There are multiple ways to run periodic jobs in AWS. In this post, I’m going to share a few options that I have successfully used in the past. None of these require long-term infrastructure, and you will only pay for the resources you use during the job runs. My goal here is to share several options so that you can choose the best one to fit your needs.
CloudWatch Events + Lambda
To do this, create a CloudWatch Rule and select “Schedule” as the Event Source. You can either use a cron expression or provide a fixed rate (such as every 5 minutes).
Next, select “Lambda Function” as the Target. You should be able to choose your Lambda from the drop down and even provide custom JSON as input to the Lambda function call.
I usually name my CloudWatch rules based on their schedule (ex. EVERY_15_MIN or MIDNIGHT_CST) and have multiple targets attached to them. This helps me easily look up all jobs that run on a particular schedule.
ECS Scheduled Tasks
This option requires that the code be packaged as a Docker container and does not have the time limitations of Lambda invocations. Otherwise, it’s pretty similar to the CloudWatch Events + Lambda option.
Next, create a Task Definition in Amazon Elastic Container Service (ECS) using Fargate as the launch type. Task Definition is where you will provide the parameters for the task — image, environment, command etc.
You could also use Amazon Elastic Compute Cloud (EC2) as the launch type if you already have a running ECS cluster. This would be ideal if you have capacity on the cluster to run the job. But if this is not an option, Fargate will let you run containers without managing servers, and you will only pay for the resources (CPU and memory) that the job uses.
To schedule the job, you can use CloudWatch as we did above (just choose “ECS task” as the target instead of Lambda). You could also go into the “default” cluster in ECS (which is created for you when you first start using ECS) and schedule it from the “Scheduled Tasks” tab. This second option still creates a CloudWatch rule, but it makes it easier to create from the ECS console.
CloudWatch Events + Lambda + EC2
This is a great option if you can’t (or don’t want to) package your code as a Lambda or Docker container and would like to use an EC2 instance that starts up and shuts down when the job is done.

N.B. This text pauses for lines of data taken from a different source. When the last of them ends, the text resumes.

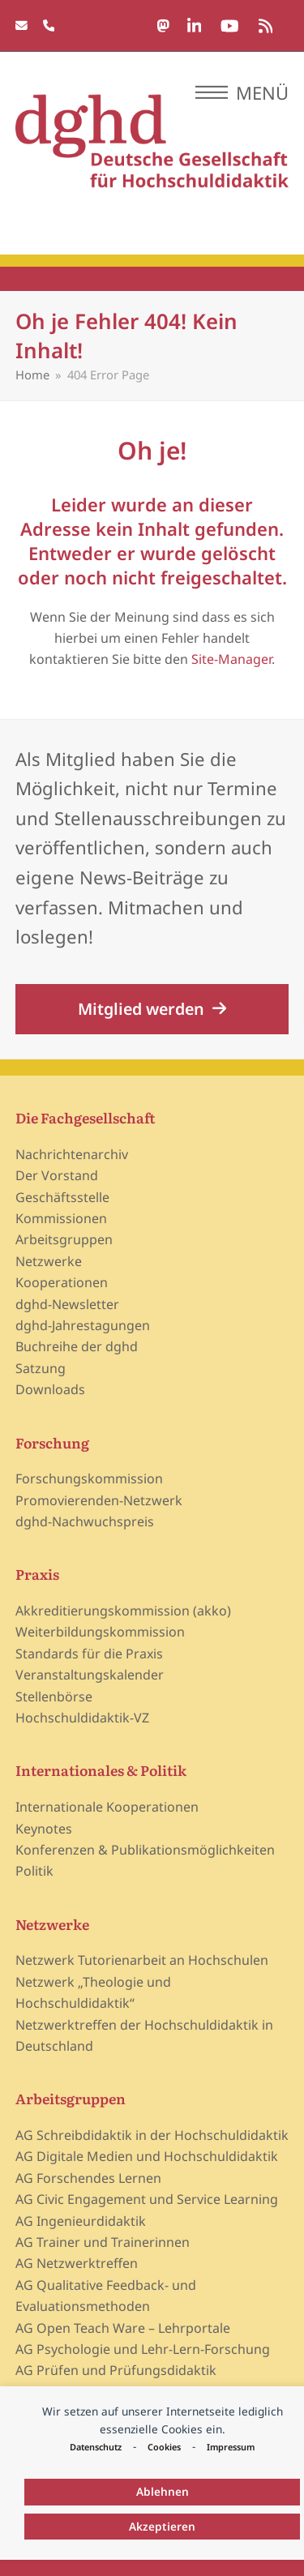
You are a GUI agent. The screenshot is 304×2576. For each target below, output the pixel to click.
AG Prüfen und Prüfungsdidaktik (115, 2370)
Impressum (231, 2447)
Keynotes (43, 1829)
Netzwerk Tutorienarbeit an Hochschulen (141, 1960)
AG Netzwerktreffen (76, 2263)
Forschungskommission (89, 1478)
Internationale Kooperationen (107, 1807)
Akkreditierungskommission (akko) (123, 1611)
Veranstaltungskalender (89, 1675)
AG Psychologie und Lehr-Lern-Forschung (142, 2349)
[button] (242, 92)
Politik (34, 1871)
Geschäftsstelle (62, 1197)
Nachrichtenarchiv (71, 1154)
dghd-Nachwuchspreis (84, 1521)
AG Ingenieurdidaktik (80, 2221)
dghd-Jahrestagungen (82, 1325)
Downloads (50, 1389)
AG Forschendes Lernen (88, 2178)
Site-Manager (231, 659)
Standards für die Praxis (89, 1653)
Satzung (40, 1368)
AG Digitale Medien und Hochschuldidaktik (146, 2156)
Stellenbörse (53, 1696)
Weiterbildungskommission (100, 1632)
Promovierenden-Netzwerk (98, 1500)
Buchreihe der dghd (76, 1346)
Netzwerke (48, 1261)
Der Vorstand (56, 1175)
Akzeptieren (162, 2526)
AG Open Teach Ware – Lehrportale (122, 2328)
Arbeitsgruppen (64, 1239)
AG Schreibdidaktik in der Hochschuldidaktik (152, 2135)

EC2 has a feature called “user-data” that runs user-provided scripts on launch that can kick the job off. The trick is shutting down the instance once the job is complete. The last thing the script should do after finishing the job is terminating the instance.
To recap, use a CloudWatch Rule to kick off a Lambda. This will launch an EC2 instance with “user-data,” which will contain a Base64-encoded script that runs on the instance when it’s started. This script will run the job and terminate the instance once it’s done.
Here’s a Python Lambda to do this, which uses spot instances to further save on EC2 costs…
And here is how you can terminate the instance from a Linux shell script…
For more complicated jobs, consider AWS Batch. This lets you define multi-stage pipelines where each stage depends on the completion of the previous one.
Within each stage, jobs can be executed in parallel on multiple nodes. AWS Batch takes care of scheduling jobs, allocating necessary CPU and memory for each job, re-running failed jobs, and kicking off the next stage when all jobs in a previous stage are successful. It is essentially a simple workflow engine for batch jobs.
However, it does require that the code is packaged as a Docker image since it uses ECS clusters to run the jobs. Once again, you can use CloudWatch as the triggering mechanism to create job instances in AWS Batch directly. You could also go through Lambda which can apply logic to split work into multiple jobs.
For example, if you are trying to process files in Amazon Simple Storage Service (S3), your Lambda function could look at the total number of files, process them, then split them into chunks to create job instances in AWS Batch for each chunk.
I should note that traditional Extract, Transform, Load (ETL) tools usually ship with their own job scheduler. If you use these tools (either on-prem or AWS), it still makes sense to use the in-built scheduler because of its inherent advantages in running jobs that are native to the tooling.
Here we have looked at four ways to run periodic jobs using AWS native services that can replace a traditional cron server in on-prem deployments. I hope this is helpful when you are thinking about moving your cron jobs to AWS.